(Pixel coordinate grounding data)
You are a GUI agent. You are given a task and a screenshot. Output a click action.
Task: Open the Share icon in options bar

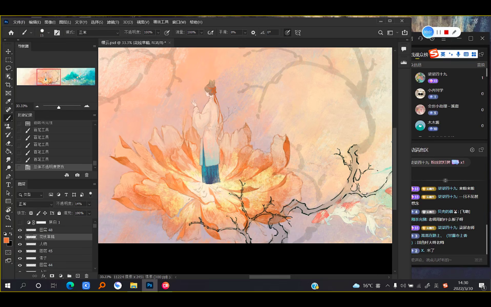click(405, 33)
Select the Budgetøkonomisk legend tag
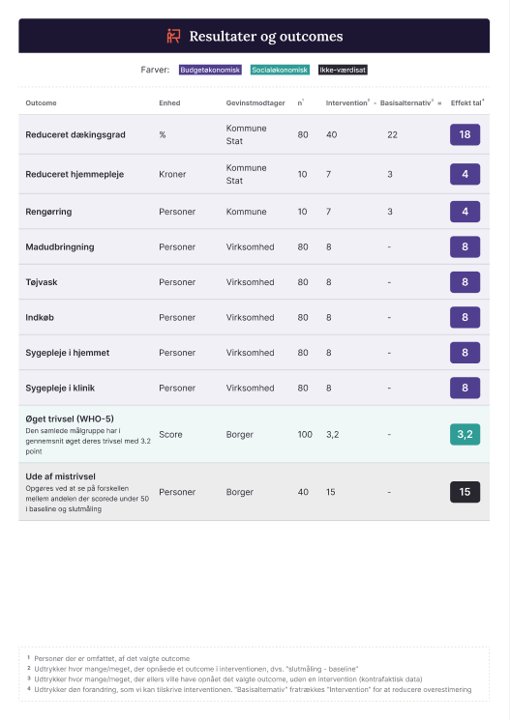Screen dimensions: 510x721 click(x=210, y=70)
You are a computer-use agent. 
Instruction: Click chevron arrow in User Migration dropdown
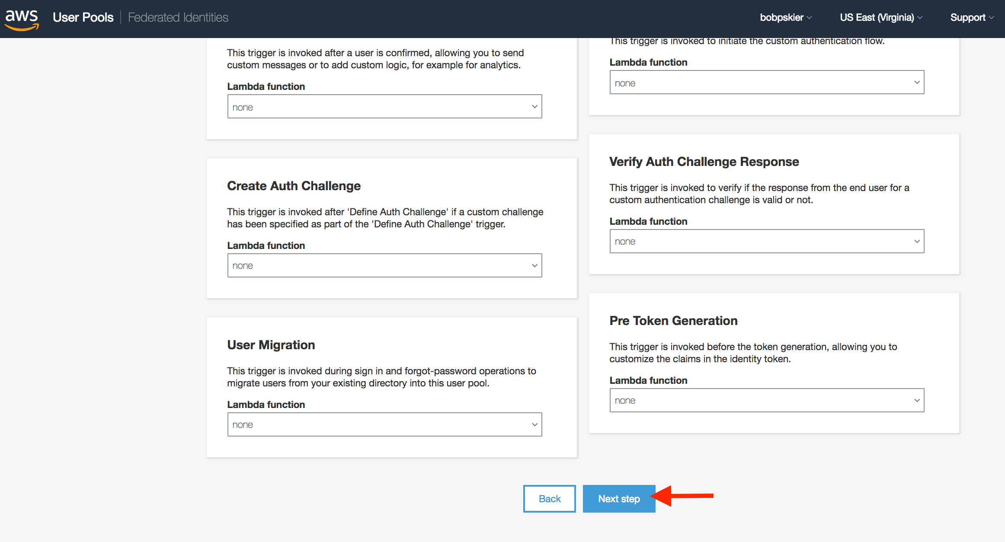(535, 424)
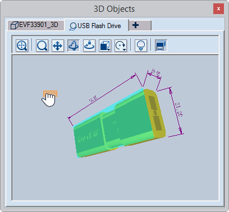Open the view cube orientation menu
This screenshot has height=212, width=229.
pos(105,46)
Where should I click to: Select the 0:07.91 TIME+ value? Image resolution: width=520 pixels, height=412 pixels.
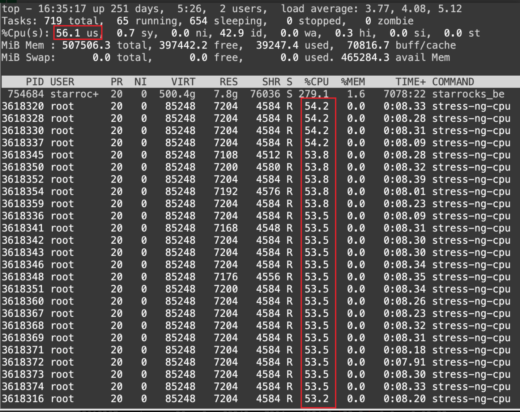404,362
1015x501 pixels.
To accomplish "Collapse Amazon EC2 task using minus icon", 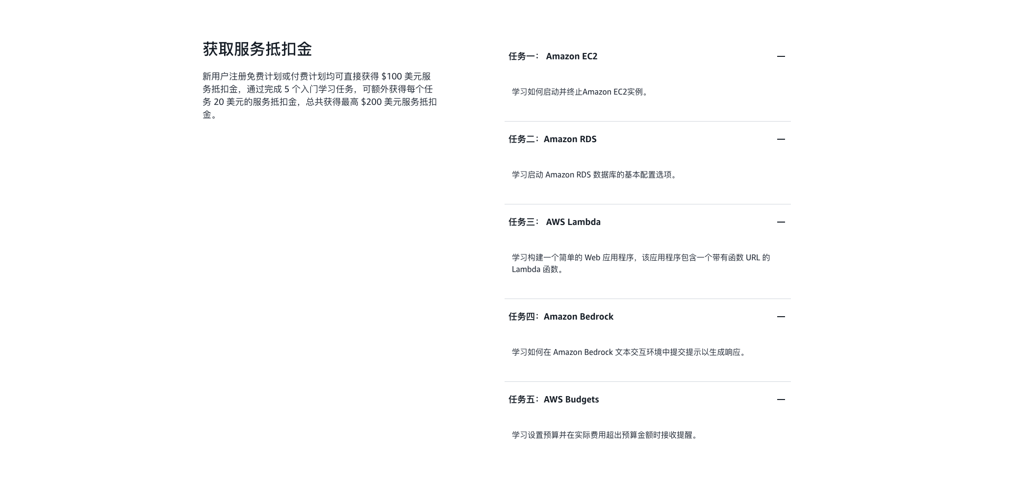I will point(781,56).
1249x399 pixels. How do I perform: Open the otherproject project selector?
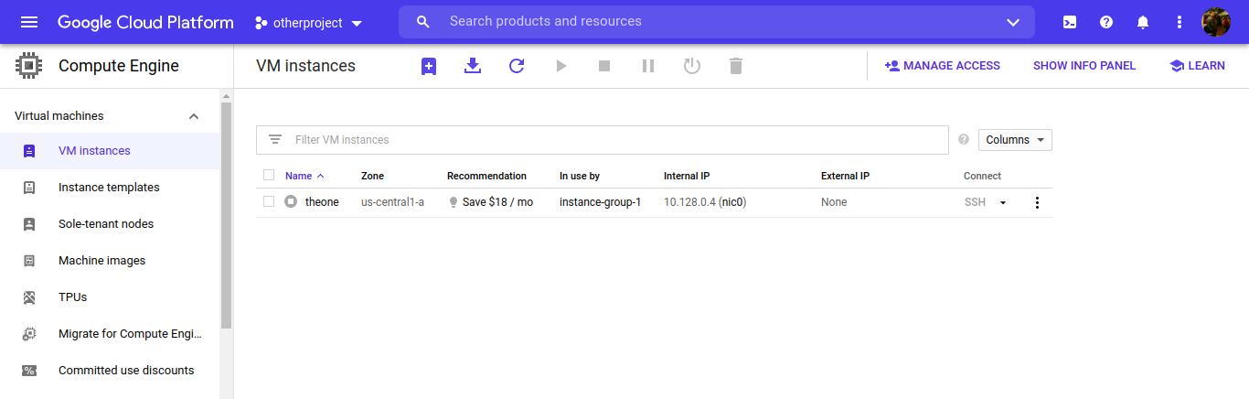point(308,23)
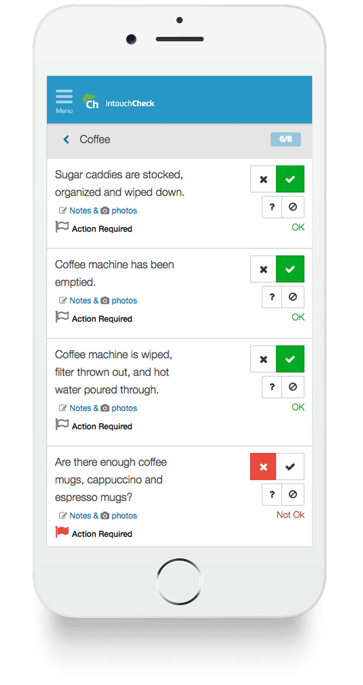Click red flag on coffee mugs question
Viewport: 363px width, 685px height.
click(62, 532)
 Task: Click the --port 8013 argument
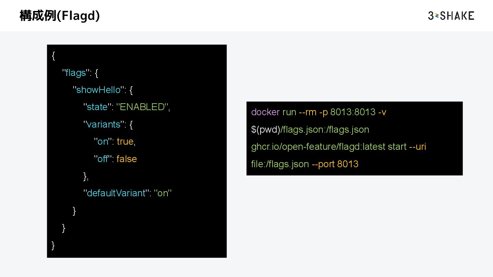335,164
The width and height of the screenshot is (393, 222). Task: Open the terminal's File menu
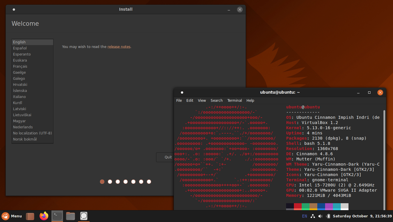point(179,101)
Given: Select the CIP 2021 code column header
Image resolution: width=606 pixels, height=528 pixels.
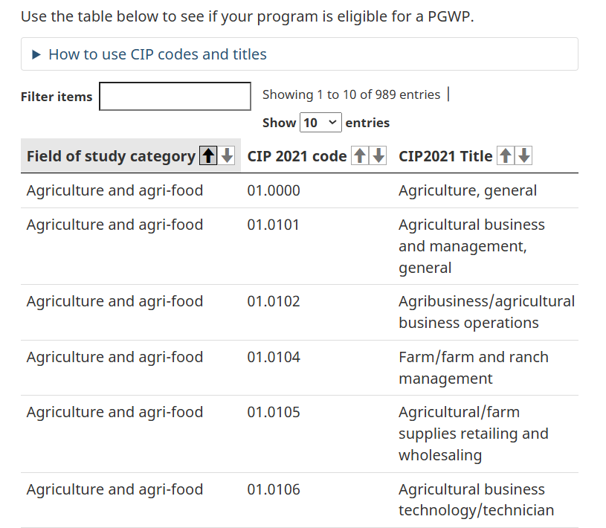Looking at the screenshot, I should coord(297,156).
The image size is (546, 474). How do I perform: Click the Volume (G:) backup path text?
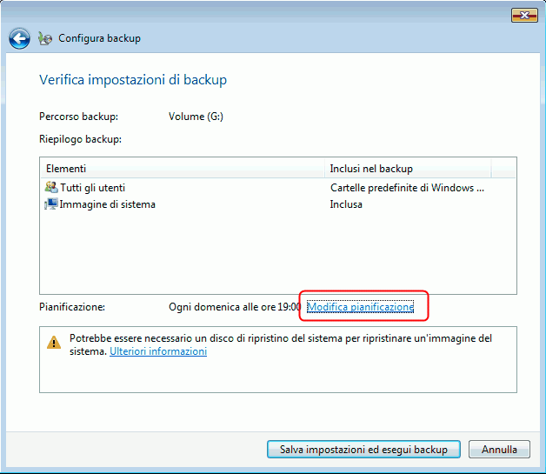click(x=196, y=117)
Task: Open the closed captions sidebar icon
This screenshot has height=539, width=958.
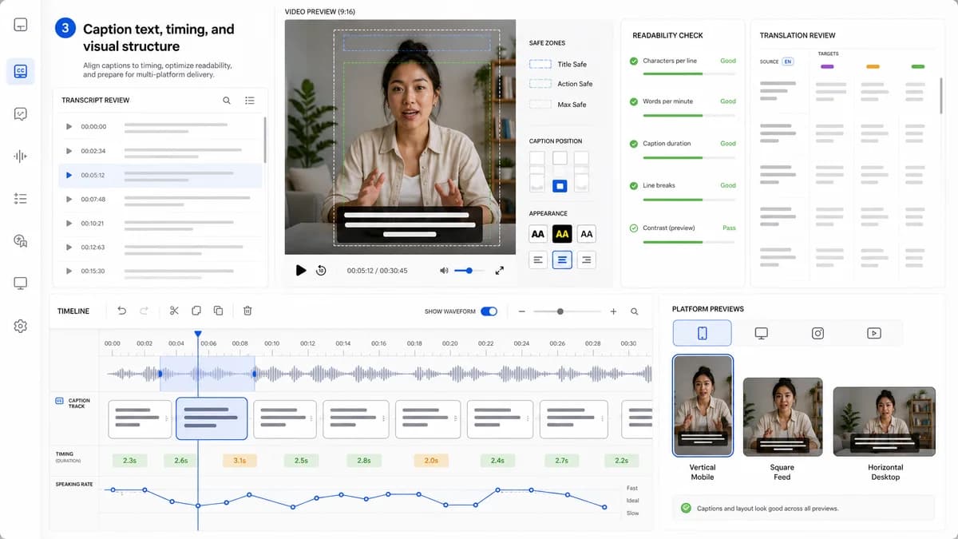Action: coord(21,71)
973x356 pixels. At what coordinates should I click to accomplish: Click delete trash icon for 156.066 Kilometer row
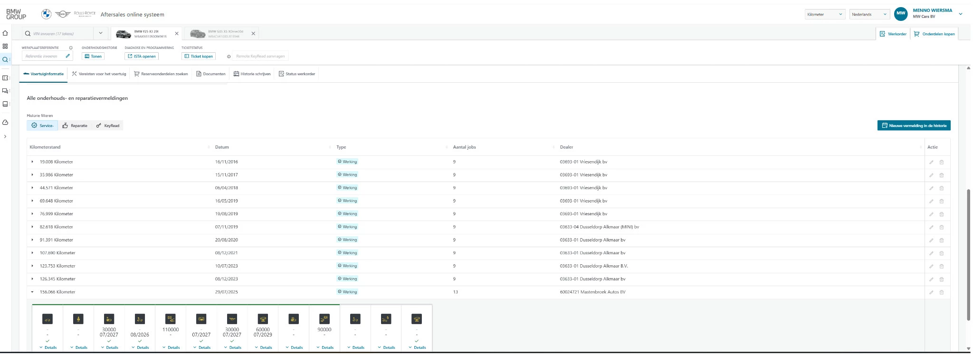coord(941,292)
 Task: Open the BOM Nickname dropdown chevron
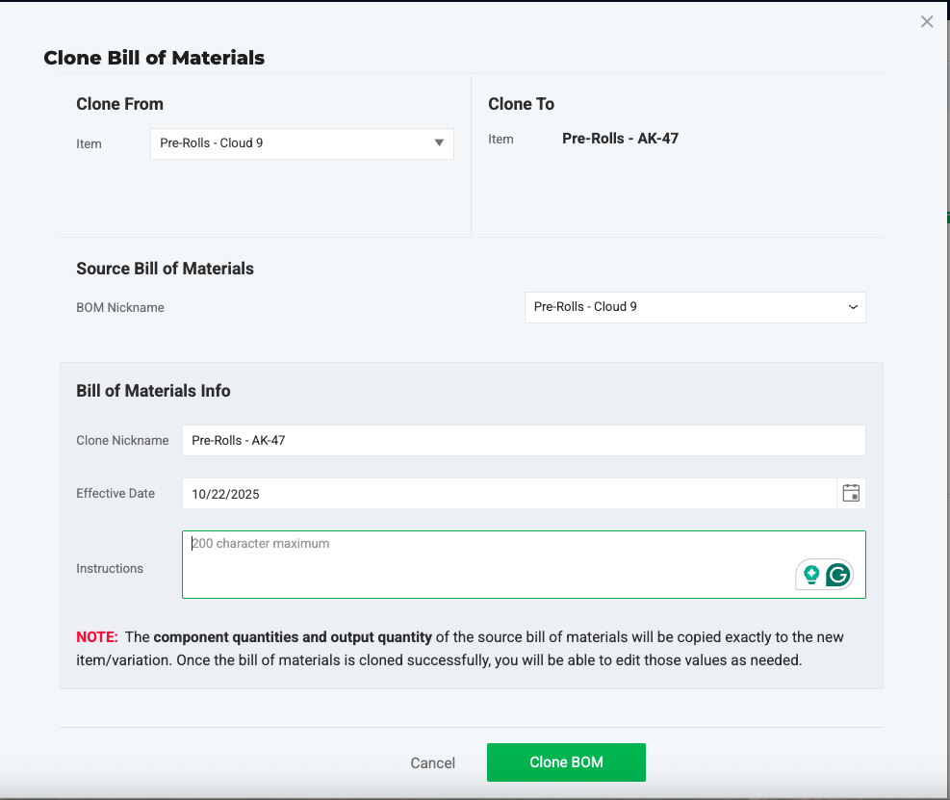point(853,307)
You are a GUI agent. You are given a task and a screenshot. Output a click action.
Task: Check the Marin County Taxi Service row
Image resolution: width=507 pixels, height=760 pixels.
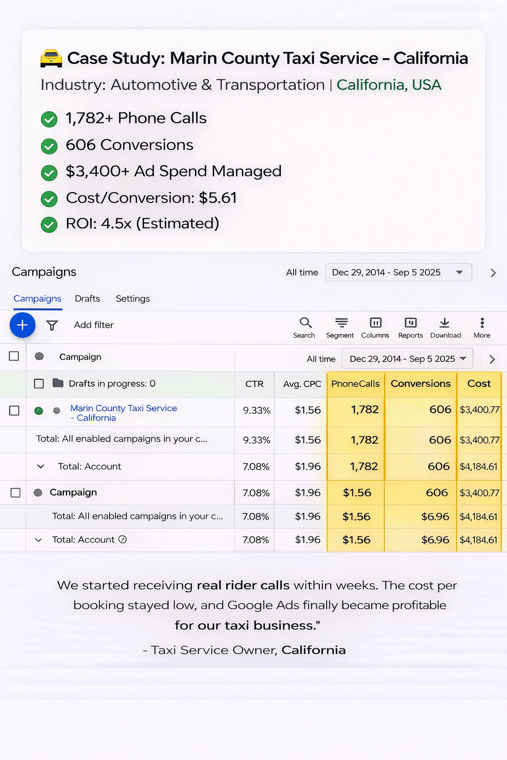coord(14,411)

## DIRECTIONS FOR THIS TASK
The copy should begin at the line containing "Image resolution: width=507" and end at the last line of the data above; please restate those lines word for word without the pictures.

## SOLUTION FOR THIS TASK
Image resolution: width=507 pixels, height=760 pixels.
coord(14,411)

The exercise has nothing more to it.